Quant à l’article Napoléon III, il était écrit : « Charles Philippe Napoléon Bonaparte : arrivé par un coup de main contre la représentation nationale et tombé du trône en déchaînant sur la France les effroyables malheurs d’une nouvelle invasion étrangère » et il se terminait par cette épitaphe : « Napoléon le dernier »

Ils l’ont, maintenant, la république, mise en place par les vainqueurs, sous tutelle des Prussiens, pensait-il, et les Français à présent vivaient consignés dans un pays amputé, mutilé… leur patrie peau de chagrin ! Cette république-là, imposée par les baïonnettes de l’ennemi, par les manœuvres des défaitistes versaillais ! Des traîtres, comme Thiers, qui ne sont pas dignes du titre de citoyen !

Ah ! il s’énervait, faisant défiler le passé tout proche, les péripéties de la guerre, l’enchaînement des erreurs qui avait conduit à la défaite, la capitulation – souvent il se disait qu’il n’avait pas eu de chance, il aurait pu gagner avec plus de soldats, et des généraux moins menteurs. Menteurs, en fait il s’en foutait, s’ils avaient eu du talent ! Trochu, il en manquait certainement, il avait ouvert la route de Paris, l’impératrice avait dû se cacher chez son dentiste pour échapper à l’ennemi en train d’investir la capitale.

On pouvait continuer la guerre, repousser les Prussiens : il lui revenait ici sur son lit de souffrance des échos de la Commune de Paris insurgée où, derrière les barricades, ses ouvriers, ses artisans, ses électeurs s’étaient montrés partisans de poursuivre la guerre. Il les connaissait, les émeutiers qui s’étaient dressés contre les versaillais, c’était une racaille à moitié indigente, couleur de pinard et d’absinthe, râleuse, mendiante, mais brave. Et pleine de ressources ! Il fallait voir comment ils avaient armé les Parisiens, comment ils avaient maîtrisé les techniques de l’artillerie – il s’y connaissait, il avait écrit un manuel sur l’artillerie quand il était en prison ! Empereur écrivain ! Dans cette longue ascension vers le pouvoir, d’exil en exil, il en avait pondu des livres, des articles, et son ouvrage le plus célèbre : L’extinction du paupérisme avait été lu et commenté par tous les chroniqueurs qui comptaient, jusqu’au fin fond de l’Europe, au point qu’une réputation de socialiste à un moment lui avait collé à la peau (son idée était de rendre la classe ouvrière propriétaire !) – après le coup d’État cette réputation-là évidemment s’était vite évaporée.

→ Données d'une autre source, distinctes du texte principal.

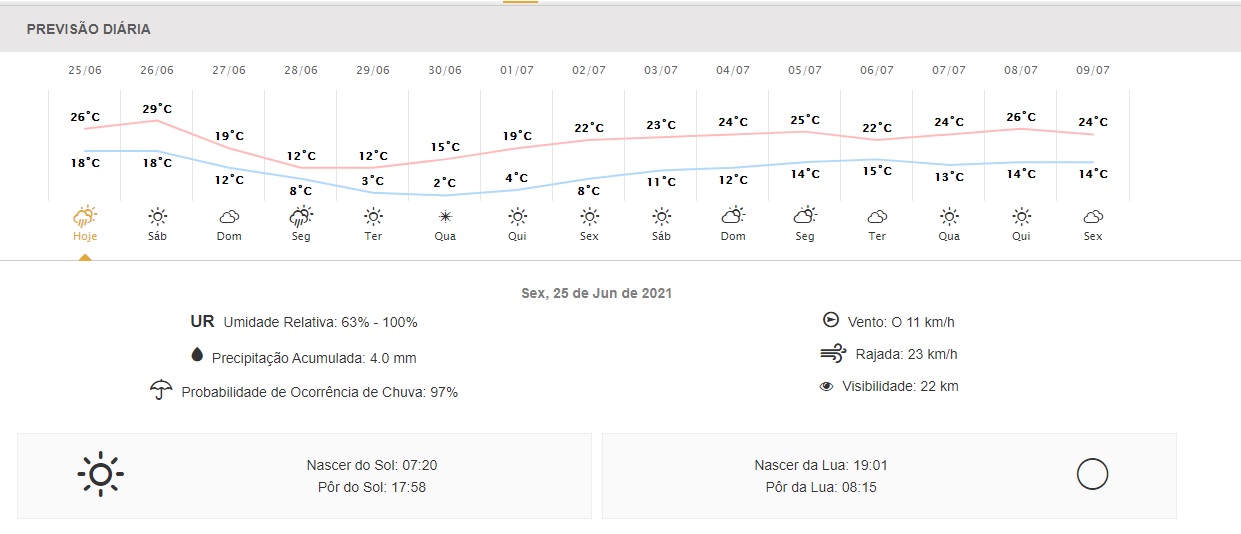The width and height of the screenshot is (1241, 534).
Task: Click the wind gust icon beside Rajada
Action: coord(832,353)
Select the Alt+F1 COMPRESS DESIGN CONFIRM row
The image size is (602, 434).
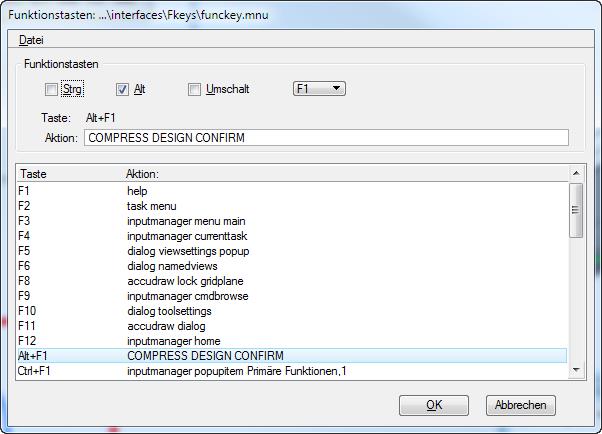[292, 356]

Bien sûr, la Commune de Paris a été écrasée, les émeutiers ont été massacrés ou déportés au bagne – n’empêche, s’il avait été apte à gouverner, au milieu de ces braves, il aurait pu retourner la situation, prendre la tête de la résistance, de la revanche, repousser tous ces Teutons « Napoléon ! Napoléon ! qu’importe le numéro ! Napoléon ! Napoléon ! mettez-vous sous les ailes de mon aigle ! » Sa légende noire, qui le stigmatisait depuis sa chute, prendrait une autre couleur.

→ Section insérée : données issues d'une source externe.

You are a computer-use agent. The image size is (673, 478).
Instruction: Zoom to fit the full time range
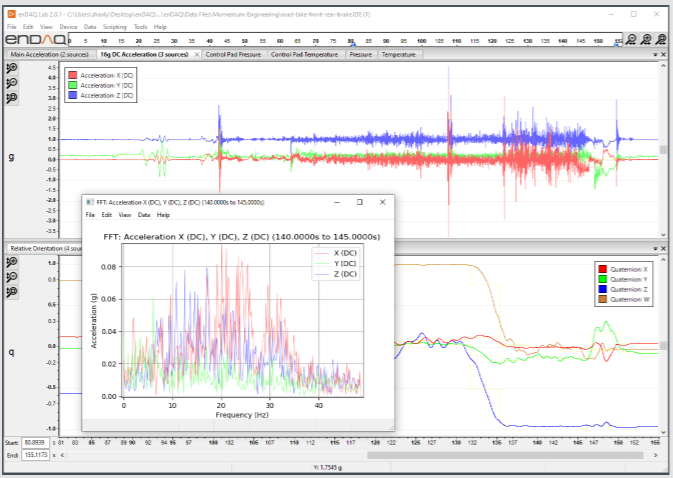[x=661, y=40]
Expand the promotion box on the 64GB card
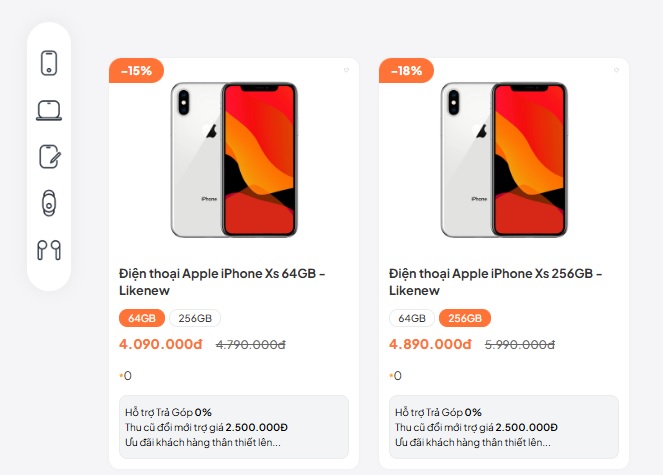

Car cette fois il ne mentirait pas, il dirait : « L’empire, c’est la guerre », et non pas « L’empire, c’est la paix » comme il avait promis au moment du coup de force – il n’y a pas de prise de pouvoir sans mensonge, et sans reniement par la suite. Prendre le pouvoir et le garder sans violence, ça s’appelle la démocratie. Il s’en était arrangé, façonnant un corps électoral : il y avait eu des élections, des suffrages, des assemblées… il avait même autorisé le droit de grève en 1864 (appelé droit de coalition)…  alors, qui dit mieux ?

Il aperçut la nurse qui trottinait vers lui, la bassine et la couche sur les bras.